自宅の裏の土地を借りて始めた陸稲栽培について説明するスラメットさん(右)と妻ロハヤさん=インドネシア・スマトラ島南部カランエンダ、古谷祐伸撮影
インドネシア・スマトラ島南部の農村カランエンダ。昨年7月、約200人が暮らす平和な集落には珍しい、警察が出動する騒ぎが起きた。原因は村道の大渋滞。300人以上が民家に集まった盛大な結婚式の混雑のせいだった。
新郎は地元のスラメットさん、16歳。新婦は同じく地元のロハヤさん、71歳。年の差は55歳だ。同国の法律が定める結婚最低年齢の「男性は19歳、女性は16歳」も満たしていない。「大事件」だった。

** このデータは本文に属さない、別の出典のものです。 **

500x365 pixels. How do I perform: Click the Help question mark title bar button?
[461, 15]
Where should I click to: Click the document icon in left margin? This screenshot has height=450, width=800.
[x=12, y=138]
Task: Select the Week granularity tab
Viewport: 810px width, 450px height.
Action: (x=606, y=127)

2人は口をそろえる。「日雇いの農作業で離れ離れになる日中の数時間が、数週間にも数年間にも思えて、相手が恋しいのです」
5メートル四方ほどの粗末な木造住宅に、家具は食器棚と小さな食卓、寝具のみ。近所の農園の草取りや収穫といった日雇い仕事が収入源で、明日食べるコメを買うのもやっとだ。財産などない。それでも2人は「幸せだ」と取材に繰り返した。

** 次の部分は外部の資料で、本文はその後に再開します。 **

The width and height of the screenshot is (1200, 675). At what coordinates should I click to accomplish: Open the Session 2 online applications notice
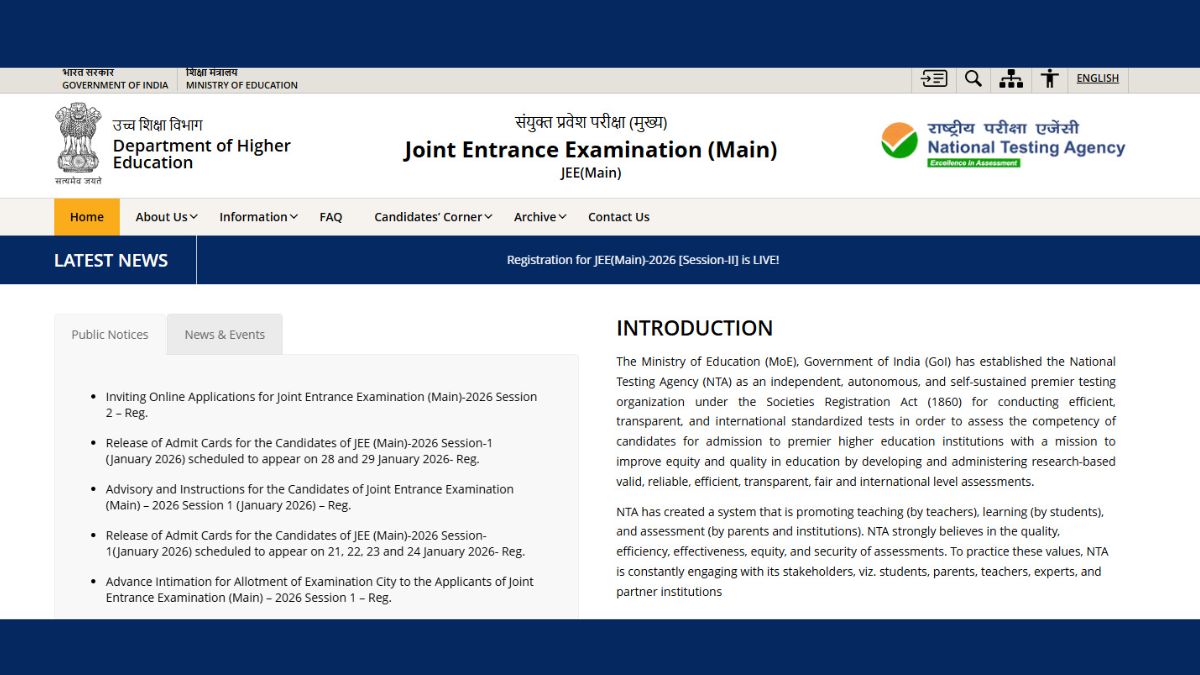click(x=321, y=405)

スラメットさんは生後間もなく父親が事故死し、再婚した母親には育児を放棄された。村民に養育されたが、物心ついたころから「誰からも愛されていない」と感じていた。小学校を10日間で中退し、日雇い労働をしていた。
ロハヤさんは2回の結婚を経験したが、いずれも夫が病気で早世。「私が愛した人は不幸になる」と悲観し、農家の草むしりを手伝って日銭を稼ぎ、息子と暮らしていた。
2人が出会ったのは数年前。養父母とともにスラメットさんがロハヤさんの近所へ引っ越し、ロハヤさんの息子と親友になったのがきっかけで、ロハヤさん宅にほぼ居候状態になった。